While it might have been better if Longstreet would have been closer to the head of the column, in order to be in a better position to direct the march of the I Corps -- is another question. But, the results would have been the same. Johnson would have lead the head of the I Corps column to the same rise of ground beyond Black Horse Tavern, that would be visible from the Yankee LRT signal station. Only a few extra minutes would have been saved if Longstreet had have been at the front of the line of march.

I think the point regarding JEB Stuart being unavailable for recon service was missed in earlier discussions. Certainly the entire cavalry force of Stuart would not have been sent out on a sensitive recon, where stealth was important, as was required for this mission. But, there would have been available more small squads of cavalry experienced in recon work (the same size as Johnson's party) that could have been sent out to find the best concealed route to the step-off point for the assault. This would have saved much time.

A lot can change, in the time a single scouting party takes to return to report to headquarters. If squads of Stuart's horsemen had remained out observing, the change in the dispositions of the AoP could have been reported in time to change attack plans. The report of Johnson was much too old to have been seriously regarded as still valid. Stuart's squads could have provided Lee with hourly updates of intelligence reports, that may have changed the final outcome of the battle. If Stuart had been on the battlefield, there would have been more opportunity to adapt to changing battlefield conditions.

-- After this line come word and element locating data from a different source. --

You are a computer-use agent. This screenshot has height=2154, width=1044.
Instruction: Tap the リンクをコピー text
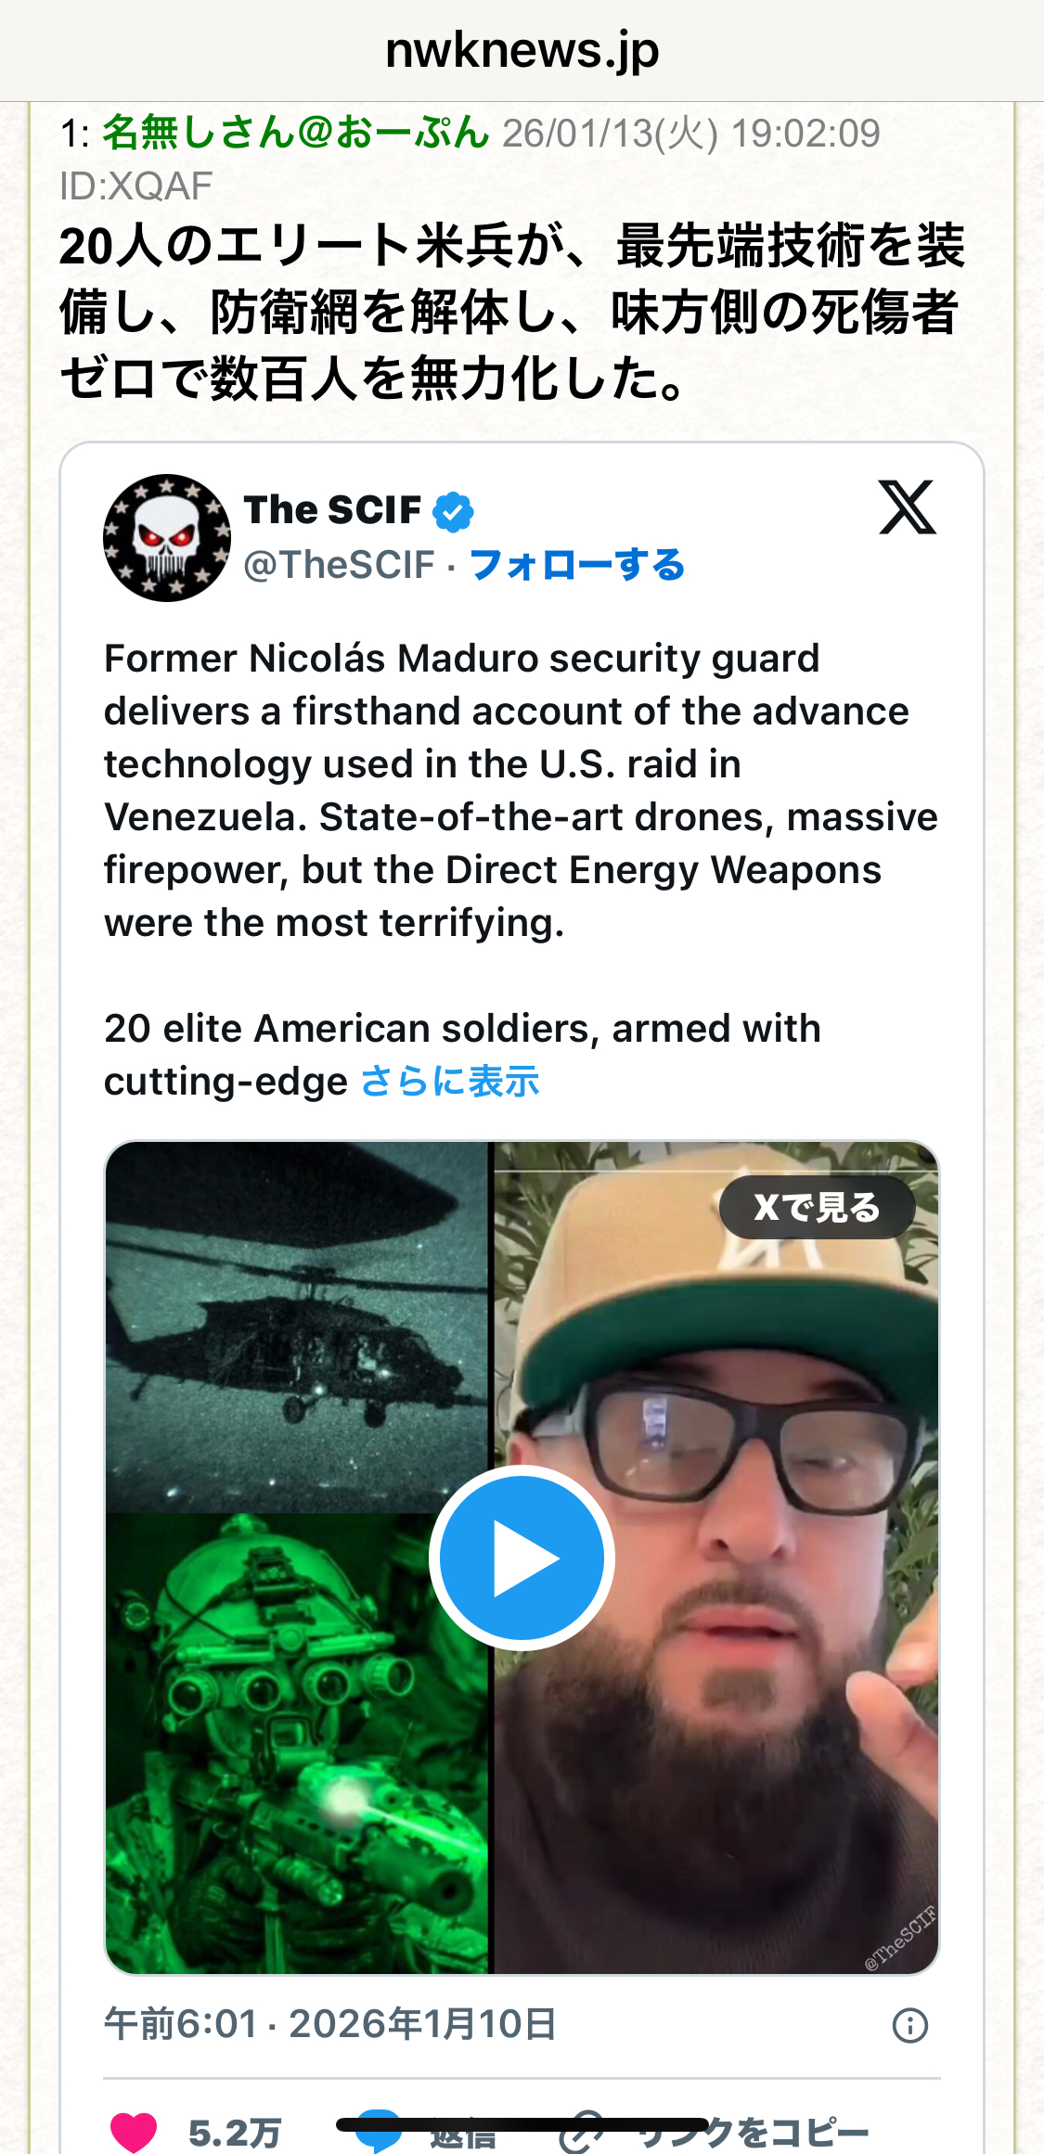coord(754,2134)
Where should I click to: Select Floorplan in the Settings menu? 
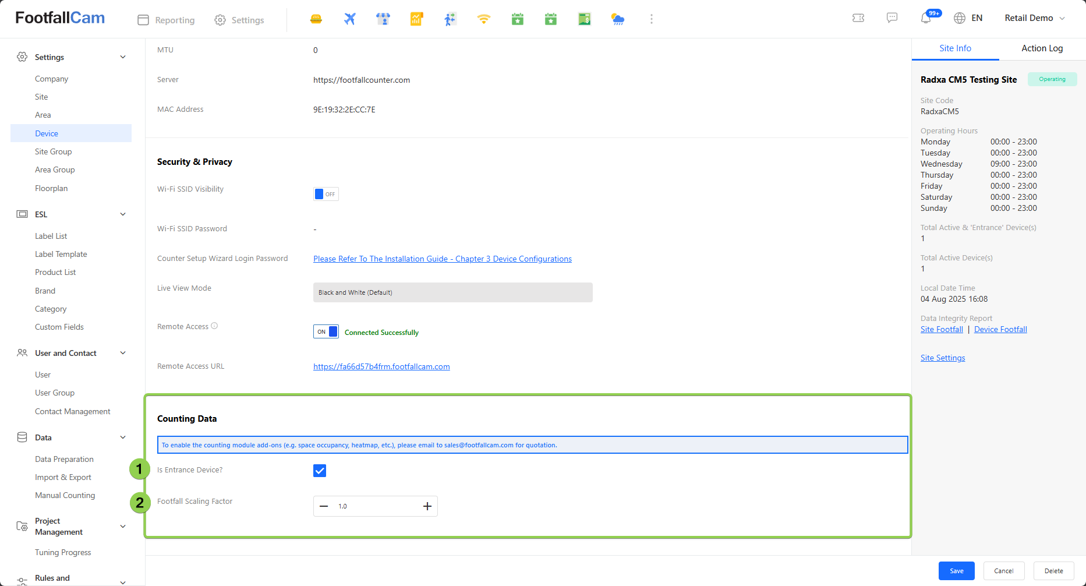pyautogui.click(x=51, y=188)
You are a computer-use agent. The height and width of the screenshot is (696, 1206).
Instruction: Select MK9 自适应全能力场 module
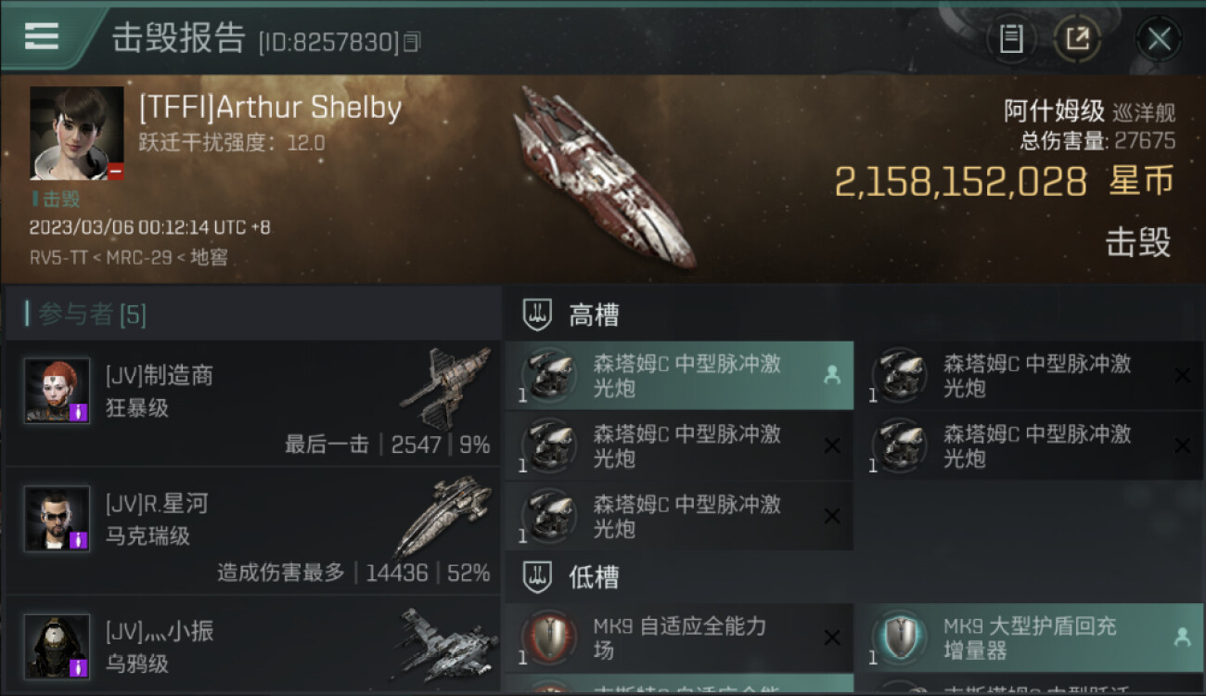[x=679, y=638]
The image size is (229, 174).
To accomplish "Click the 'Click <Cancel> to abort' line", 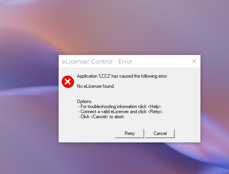I will [x=101, y=117].
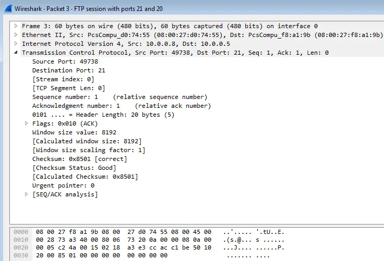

It may never be known why Longstreet did not follow the tracks of E.P. Alexander's guns during the counter-march, however that is beyond this supporter of old Pete, ability to reason out. Would two divisions of infantry be more observable than a few battalions of artillery (the sun reflections off of thousands of musket barrels)?

Steven Cassel


From: acameron@tcac.com (Alexander Cameron
Subject: Longstreet

Steve,
The issue here is indeed why he didn't follow Alexander. That's where he lost the time. I pointed out that he was well back in the column is the context that he seems to have deferred control of the movement to Johnston. As far as ordering an "about-face", I'm not real sure where you are on that one (I'm not trying to be cute, I just don't know). Longstreet asked McLaws "is there no way to avoid it" and McLaws told him of his reconnaissance that morning. Longstreet then asked "How can we get there" and McLaws replied that they would have to countermarch. Longstreet then said, "Then all right" [McLaws, "Gettysburg", S.H.S.P, VII, p. 69].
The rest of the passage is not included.